Task inputs:
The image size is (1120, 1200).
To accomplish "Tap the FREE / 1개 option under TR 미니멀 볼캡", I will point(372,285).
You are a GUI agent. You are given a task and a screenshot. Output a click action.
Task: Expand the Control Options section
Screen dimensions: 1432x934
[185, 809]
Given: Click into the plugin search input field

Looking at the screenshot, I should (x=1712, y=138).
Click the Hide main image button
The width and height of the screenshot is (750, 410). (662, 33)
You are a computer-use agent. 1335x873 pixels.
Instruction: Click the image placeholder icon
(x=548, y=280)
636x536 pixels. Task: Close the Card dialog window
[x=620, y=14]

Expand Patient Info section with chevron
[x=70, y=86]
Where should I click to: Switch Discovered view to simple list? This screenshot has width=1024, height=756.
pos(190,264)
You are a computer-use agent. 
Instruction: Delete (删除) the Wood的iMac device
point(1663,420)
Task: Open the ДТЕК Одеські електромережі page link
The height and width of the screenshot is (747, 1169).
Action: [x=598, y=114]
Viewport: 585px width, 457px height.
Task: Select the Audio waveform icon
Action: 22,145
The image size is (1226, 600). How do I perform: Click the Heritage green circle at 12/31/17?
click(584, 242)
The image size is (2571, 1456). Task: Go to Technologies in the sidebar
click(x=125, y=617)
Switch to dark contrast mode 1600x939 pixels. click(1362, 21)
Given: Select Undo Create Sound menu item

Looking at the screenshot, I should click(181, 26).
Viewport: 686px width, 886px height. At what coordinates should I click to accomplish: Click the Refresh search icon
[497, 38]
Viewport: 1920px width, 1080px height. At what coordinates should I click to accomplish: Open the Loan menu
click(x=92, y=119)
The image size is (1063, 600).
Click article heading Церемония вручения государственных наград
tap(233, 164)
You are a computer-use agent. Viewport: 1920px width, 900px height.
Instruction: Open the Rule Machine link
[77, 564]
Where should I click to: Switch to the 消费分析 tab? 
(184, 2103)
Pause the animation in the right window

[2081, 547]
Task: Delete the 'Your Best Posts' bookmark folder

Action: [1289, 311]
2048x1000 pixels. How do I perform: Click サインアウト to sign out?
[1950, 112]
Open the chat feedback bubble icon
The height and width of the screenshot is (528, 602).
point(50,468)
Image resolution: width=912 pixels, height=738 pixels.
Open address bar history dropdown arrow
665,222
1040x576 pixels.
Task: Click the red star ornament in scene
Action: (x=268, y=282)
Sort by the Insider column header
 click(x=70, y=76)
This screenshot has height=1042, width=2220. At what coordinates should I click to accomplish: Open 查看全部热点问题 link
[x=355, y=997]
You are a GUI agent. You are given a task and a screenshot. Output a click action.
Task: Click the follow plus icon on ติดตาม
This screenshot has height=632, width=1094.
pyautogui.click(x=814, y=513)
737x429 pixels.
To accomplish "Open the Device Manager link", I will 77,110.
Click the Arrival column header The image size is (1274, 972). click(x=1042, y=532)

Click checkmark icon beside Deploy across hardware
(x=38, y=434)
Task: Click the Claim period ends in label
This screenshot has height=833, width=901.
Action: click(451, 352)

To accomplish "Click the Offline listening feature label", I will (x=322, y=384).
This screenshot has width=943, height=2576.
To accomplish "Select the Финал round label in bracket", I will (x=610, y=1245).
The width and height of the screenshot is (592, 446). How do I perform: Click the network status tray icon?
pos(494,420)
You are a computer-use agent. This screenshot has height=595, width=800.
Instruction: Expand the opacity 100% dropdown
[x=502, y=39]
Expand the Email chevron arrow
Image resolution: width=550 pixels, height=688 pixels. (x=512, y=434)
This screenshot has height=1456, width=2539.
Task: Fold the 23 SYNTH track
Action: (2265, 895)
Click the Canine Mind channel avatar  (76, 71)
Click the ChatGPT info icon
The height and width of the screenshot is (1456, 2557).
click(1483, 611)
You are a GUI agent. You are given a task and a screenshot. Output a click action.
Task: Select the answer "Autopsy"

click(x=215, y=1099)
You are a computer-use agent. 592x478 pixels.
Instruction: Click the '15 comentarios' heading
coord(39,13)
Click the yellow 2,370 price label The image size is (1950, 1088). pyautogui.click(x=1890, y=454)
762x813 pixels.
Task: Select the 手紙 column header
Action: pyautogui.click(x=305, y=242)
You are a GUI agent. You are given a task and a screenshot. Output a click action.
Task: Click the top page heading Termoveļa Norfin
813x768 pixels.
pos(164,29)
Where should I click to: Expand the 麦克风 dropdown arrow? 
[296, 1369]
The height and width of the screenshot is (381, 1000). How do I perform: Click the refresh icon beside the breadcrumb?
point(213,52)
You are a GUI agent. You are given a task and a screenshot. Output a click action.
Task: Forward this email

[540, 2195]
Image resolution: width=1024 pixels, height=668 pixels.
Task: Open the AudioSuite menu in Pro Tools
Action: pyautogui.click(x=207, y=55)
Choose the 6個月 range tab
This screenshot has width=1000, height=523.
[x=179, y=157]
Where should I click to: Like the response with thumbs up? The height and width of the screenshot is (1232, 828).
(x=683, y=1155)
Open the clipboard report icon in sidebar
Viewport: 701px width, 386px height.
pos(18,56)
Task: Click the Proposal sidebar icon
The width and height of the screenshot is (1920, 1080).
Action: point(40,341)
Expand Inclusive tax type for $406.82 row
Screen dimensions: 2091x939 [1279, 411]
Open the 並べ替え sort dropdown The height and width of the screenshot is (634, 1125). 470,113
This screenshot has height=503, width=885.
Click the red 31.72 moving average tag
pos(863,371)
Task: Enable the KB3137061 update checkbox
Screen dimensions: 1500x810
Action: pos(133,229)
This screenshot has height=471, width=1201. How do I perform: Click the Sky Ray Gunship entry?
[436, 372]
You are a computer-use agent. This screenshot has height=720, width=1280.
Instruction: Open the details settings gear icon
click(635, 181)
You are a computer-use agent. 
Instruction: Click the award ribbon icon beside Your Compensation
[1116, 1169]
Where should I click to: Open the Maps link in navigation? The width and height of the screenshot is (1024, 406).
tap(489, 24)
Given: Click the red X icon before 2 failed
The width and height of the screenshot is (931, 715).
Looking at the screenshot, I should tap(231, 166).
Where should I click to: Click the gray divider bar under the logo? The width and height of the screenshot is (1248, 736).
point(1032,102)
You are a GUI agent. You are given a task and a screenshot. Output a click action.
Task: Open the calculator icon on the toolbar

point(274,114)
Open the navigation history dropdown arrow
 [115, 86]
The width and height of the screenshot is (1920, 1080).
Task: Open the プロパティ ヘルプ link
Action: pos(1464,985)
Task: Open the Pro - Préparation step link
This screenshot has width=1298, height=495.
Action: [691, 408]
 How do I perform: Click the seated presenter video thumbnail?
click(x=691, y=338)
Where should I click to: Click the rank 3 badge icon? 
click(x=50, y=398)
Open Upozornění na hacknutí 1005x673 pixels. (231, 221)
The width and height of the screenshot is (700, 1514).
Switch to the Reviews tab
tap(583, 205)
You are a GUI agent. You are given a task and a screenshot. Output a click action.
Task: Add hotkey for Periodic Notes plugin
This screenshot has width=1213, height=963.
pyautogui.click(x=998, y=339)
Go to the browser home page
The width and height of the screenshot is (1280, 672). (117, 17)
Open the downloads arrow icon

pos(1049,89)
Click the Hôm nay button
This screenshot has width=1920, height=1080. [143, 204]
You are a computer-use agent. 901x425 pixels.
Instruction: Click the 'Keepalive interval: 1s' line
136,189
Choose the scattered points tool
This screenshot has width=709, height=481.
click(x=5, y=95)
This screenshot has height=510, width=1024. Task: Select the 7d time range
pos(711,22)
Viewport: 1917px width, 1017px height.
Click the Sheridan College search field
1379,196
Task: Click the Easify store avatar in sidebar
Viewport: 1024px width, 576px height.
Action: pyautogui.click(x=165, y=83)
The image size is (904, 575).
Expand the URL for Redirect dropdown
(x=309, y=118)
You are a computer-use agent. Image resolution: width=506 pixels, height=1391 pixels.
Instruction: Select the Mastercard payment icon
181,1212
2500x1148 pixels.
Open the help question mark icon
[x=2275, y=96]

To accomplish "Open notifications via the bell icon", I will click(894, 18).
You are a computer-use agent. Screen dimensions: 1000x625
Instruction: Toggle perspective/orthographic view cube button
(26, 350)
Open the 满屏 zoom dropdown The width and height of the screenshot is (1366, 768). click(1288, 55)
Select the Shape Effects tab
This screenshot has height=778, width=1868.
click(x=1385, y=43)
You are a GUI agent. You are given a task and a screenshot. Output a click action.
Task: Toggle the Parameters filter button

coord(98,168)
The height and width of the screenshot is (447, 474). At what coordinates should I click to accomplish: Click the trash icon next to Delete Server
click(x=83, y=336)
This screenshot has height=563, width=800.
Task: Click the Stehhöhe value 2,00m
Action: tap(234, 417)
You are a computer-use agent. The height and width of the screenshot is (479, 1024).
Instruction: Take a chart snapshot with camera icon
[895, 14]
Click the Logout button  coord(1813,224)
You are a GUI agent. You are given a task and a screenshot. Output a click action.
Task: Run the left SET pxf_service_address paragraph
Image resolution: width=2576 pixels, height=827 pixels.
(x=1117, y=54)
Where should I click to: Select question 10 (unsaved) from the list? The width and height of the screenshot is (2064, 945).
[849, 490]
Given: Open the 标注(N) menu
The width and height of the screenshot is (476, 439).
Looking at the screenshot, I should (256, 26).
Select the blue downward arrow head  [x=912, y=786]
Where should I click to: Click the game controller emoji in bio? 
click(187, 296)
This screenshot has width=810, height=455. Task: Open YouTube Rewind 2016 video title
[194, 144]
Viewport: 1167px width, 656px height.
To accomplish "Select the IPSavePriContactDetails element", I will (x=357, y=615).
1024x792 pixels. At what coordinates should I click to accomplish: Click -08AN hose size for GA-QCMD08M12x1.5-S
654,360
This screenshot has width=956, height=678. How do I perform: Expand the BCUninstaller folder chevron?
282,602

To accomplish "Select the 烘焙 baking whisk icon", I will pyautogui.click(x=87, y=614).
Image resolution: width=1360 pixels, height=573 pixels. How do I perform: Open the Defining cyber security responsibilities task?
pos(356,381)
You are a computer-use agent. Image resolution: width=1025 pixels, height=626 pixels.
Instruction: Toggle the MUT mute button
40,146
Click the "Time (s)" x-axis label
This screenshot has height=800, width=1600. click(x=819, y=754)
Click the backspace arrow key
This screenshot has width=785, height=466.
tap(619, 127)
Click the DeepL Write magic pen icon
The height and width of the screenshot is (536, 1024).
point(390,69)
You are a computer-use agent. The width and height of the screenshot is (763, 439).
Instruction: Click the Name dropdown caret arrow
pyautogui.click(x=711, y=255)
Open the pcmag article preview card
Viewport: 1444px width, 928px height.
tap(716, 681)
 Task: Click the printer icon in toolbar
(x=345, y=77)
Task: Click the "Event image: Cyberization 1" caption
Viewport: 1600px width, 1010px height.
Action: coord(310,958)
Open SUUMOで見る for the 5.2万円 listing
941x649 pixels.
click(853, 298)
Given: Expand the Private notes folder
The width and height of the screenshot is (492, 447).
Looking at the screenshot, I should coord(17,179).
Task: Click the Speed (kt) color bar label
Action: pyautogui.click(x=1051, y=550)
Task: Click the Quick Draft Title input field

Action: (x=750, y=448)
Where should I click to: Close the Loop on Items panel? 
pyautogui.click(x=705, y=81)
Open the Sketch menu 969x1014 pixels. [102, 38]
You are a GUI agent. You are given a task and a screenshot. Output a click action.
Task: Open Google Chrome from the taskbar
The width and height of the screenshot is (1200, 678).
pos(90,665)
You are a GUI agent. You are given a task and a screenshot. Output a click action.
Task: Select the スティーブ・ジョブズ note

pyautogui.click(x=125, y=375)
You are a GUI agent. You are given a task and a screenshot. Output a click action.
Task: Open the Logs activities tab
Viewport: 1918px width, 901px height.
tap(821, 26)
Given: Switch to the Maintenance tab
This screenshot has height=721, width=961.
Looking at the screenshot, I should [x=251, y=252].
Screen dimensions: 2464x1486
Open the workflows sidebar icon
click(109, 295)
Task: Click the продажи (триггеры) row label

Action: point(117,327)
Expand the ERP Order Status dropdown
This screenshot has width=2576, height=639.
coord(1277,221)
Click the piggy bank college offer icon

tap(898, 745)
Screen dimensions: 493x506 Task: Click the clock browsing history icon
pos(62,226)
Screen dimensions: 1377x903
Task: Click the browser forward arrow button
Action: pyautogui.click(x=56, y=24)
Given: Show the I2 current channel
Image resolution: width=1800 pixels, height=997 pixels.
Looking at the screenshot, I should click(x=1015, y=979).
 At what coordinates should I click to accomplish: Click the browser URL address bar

Task objective: Reproduce verbatim the stretch of the records from their beginning through the line containing "click(584, 242)", with both ends included.

Solution to the exercise:
The image size is (1120, 1200).
To accomplish "Tap the FREE / 1개 option under TR 미니멀 볼캡", I will point(372,285).
You are a GUI agent. You are given a task and a screenshot. Output a click action.
Task: Expand the Control Options section
Screen dimensions: 1432x934
[185, 809]
Given: Click into the plugin search input field

Looking at the screenshot, I should (x=1712, y=138).
Click the Hide main image button
The width and height of the screenshot is (750, 410). (662, 33)
You are a computer-use agent. 1335x873 pixels.
Instruction: Click the image placeholder icon
(x=548, y=280)
636x536 pixels. Task: Close the Card dialog window
[x=620, y=14]

Expand Patient Info section with chevron
[x=70, y=86]
Where should I click to: Switch Discovered view to simple list? This screenshot has width=1024, height=756.
pos(190,264)
You are a computer-use agent. 
Instruction: Delete (删除) the Wood的iMac device
point(1663,420)
Task: Open the ДТЕК Одеські електромережі page link
The height and width of the screenshot is (747, 1169).
Action: [x=598, y=114]
Viewport: 585px width, 457px height.
Task: Select the Audio waveform icon
Action: 22,145
The image size is (1226, 600). How do I perform: Click the Heritage green circle at 12/31/17?
click(584, 242)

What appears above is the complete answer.